__Activity__
Although the data below holds other lines too, output only those from the line with "The image size is (1568, 782)." up to and including the line with "Click the Female percentage bar", exactly as they appear.

Extracted records:
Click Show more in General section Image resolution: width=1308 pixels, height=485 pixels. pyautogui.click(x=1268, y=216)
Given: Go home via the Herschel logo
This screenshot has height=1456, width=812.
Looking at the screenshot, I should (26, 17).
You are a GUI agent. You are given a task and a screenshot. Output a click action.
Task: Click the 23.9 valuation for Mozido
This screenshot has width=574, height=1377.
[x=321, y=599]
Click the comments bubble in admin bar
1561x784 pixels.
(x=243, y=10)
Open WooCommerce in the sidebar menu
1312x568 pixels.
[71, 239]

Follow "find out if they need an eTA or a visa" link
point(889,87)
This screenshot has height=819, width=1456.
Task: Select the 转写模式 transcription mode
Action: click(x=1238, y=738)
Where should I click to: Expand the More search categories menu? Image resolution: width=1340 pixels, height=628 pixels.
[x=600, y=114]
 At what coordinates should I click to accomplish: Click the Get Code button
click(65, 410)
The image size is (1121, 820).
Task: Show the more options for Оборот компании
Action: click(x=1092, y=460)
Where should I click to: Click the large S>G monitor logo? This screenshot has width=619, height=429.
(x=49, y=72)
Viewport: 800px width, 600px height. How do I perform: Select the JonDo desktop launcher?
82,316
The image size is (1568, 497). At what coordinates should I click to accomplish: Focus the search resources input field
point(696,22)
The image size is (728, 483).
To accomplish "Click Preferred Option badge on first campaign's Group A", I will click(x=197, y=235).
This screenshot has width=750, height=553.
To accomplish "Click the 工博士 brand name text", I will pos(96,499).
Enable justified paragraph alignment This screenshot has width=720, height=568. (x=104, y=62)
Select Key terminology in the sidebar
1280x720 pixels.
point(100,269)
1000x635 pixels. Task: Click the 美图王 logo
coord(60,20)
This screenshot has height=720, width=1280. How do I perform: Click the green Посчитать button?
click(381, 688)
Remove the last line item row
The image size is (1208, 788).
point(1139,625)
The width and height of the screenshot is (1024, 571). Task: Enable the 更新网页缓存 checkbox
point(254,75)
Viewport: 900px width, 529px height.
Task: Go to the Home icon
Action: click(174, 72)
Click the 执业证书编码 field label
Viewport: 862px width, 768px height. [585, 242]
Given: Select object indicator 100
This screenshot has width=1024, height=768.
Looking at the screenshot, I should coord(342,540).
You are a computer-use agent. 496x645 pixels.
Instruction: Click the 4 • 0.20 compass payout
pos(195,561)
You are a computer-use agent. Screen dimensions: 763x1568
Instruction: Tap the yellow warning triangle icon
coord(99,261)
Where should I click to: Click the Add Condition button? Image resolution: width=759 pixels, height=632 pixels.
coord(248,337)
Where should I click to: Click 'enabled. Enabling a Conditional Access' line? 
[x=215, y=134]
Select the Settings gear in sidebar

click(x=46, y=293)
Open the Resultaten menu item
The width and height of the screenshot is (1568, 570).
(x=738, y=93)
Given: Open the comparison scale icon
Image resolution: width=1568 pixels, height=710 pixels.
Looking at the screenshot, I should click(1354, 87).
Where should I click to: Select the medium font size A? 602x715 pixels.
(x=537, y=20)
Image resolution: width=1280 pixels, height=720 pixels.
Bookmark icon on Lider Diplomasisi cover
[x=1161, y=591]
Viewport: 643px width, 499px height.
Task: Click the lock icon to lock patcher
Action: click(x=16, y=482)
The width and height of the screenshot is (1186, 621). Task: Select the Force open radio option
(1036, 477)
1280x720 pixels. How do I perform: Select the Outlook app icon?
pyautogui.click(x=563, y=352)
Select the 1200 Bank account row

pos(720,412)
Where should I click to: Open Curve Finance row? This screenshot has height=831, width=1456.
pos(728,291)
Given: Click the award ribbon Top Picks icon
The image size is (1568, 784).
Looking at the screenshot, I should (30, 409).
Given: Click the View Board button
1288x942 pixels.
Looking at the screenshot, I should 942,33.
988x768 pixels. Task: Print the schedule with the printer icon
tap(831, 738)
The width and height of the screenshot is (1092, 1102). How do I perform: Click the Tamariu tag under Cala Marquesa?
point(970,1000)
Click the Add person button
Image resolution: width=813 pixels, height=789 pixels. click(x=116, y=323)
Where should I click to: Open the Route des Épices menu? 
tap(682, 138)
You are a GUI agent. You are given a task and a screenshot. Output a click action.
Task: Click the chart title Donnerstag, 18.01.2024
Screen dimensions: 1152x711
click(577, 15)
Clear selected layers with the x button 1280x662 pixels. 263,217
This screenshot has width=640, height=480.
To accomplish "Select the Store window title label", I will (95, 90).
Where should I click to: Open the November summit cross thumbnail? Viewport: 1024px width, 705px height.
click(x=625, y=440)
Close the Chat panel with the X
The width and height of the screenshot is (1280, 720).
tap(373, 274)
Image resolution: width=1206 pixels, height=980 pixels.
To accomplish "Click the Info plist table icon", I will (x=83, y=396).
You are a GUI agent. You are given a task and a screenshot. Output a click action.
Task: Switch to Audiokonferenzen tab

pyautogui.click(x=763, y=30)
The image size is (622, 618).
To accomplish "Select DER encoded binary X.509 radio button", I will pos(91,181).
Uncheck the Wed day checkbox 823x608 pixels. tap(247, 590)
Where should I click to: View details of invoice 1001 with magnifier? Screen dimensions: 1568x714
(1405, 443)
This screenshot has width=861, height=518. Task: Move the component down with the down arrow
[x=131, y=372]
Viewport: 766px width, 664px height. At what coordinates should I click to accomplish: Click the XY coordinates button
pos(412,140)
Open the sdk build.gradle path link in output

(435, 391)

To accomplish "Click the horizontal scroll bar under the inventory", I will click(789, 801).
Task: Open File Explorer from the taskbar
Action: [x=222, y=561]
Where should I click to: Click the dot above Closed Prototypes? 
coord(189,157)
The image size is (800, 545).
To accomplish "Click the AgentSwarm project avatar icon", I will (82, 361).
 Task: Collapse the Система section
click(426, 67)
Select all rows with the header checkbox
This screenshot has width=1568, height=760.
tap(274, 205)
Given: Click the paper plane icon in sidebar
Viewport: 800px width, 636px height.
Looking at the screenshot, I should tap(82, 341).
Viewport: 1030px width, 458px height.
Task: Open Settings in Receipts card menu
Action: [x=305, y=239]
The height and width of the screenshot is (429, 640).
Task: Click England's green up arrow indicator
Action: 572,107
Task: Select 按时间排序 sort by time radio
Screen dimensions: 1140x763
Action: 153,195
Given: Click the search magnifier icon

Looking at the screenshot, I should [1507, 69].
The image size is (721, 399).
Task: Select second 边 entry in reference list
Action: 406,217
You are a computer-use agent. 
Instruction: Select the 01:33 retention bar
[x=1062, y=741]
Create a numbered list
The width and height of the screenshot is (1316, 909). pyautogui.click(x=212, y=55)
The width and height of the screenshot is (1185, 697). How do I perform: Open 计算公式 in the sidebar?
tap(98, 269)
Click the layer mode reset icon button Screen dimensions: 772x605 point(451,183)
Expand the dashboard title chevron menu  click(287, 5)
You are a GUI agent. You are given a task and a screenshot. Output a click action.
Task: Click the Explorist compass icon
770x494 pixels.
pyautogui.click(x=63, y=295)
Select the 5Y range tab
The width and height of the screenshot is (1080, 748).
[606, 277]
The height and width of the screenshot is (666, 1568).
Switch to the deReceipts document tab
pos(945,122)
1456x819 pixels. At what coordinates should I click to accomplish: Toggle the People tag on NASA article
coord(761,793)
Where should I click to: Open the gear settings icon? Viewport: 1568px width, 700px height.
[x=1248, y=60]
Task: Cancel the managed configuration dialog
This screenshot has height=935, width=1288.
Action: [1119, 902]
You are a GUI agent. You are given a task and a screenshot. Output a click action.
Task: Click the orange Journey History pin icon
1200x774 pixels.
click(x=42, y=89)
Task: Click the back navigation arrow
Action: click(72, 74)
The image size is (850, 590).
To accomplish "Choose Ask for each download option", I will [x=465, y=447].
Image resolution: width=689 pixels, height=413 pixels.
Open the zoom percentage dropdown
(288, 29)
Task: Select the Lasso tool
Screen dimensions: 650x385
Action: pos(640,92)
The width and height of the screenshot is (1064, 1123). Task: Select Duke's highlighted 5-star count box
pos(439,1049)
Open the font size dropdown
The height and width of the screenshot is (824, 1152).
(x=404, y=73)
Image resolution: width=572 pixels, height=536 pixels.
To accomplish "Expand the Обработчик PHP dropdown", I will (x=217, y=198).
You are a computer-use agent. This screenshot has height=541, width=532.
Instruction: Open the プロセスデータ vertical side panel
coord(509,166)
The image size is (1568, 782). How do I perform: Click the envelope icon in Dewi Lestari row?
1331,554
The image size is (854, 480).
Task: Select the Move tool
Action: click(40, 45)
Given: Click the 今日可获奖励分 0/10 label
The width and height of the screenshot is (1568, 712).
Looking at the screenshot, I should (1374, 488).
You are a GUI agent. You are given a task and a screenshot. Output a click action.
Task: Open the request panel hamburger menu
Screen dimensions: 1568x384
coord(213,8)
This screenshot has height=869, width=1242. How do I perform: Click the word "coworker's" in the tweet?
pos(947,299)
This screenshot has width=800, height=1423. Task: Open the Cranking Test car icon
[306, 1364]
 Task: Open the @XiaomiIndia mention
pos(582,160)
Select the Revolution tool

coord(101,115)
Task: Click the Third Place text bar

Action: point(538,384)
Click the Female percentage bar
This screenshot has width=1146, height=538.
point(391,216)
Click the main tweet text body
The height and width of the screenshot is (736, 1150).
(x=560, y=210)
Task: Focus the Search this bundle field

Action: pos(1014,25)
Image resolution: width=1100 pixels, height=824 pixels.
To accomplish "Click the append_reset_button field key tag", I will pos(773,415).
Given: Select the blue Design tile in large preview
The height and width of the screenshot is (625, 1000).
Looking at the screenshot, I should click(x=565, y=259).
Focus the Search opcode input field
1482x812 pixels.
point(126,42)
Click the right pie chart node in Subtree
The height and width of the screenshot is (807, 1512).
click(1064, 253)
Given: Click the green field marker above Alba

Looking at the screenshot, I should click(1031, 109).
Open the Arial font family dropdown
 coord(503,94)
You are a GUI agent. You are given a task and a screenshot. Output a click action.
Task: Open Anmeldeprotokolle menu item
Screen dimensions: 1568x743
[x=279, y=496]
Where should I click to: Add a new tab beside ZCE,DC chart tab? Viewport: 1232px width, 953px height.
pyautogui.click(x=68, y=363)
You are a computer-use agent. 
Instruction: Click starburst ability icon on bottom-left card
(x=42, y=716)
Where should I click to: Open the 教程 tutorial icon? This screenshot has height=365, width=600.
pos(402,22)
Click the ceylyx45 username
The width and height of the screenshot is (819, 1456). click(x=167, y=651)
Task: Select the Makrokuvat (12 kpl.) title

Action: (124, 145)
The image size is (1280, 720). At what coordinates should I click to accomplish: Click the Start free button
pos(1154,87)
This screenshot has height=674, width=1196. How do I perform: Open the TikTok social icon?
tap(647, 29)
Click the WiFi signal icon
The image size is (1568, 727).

__Answer to the problem__
The image size is (1568, 782). How do I perform: Click the envelope icon in Dewi Lestari row?
1331,554
The image size is (854, 480).
Task: Select the Move tool
Action: click(40, 45)
Given: Click the 今日可获奖励分 0/10 label
The width and height of the screenshot is (1568, 712).
Looking at the screenshot, I should (1374, 488).
You are a GUI agent. You are given a task and a screenshot. Output a click action.
Task: Open the request panel hamburger menu
Screen dimensions: 1568x384
coord(213,8)
This screenshot has height=869, width=1242. How do I perform: Click the word "coworker's" in the tweet?
pos(947,299)
This screenshot has width=800, height=1423. Task: Open the Cranking Test car icon
[306, 1364]
 Task: Open the @XiaomiIndia mention
pos(582,160)
Select the Revolution tool

coord(101,115)
Task: Click the Third Place text bar

Action: point(538,384)
Click the Female percentage bar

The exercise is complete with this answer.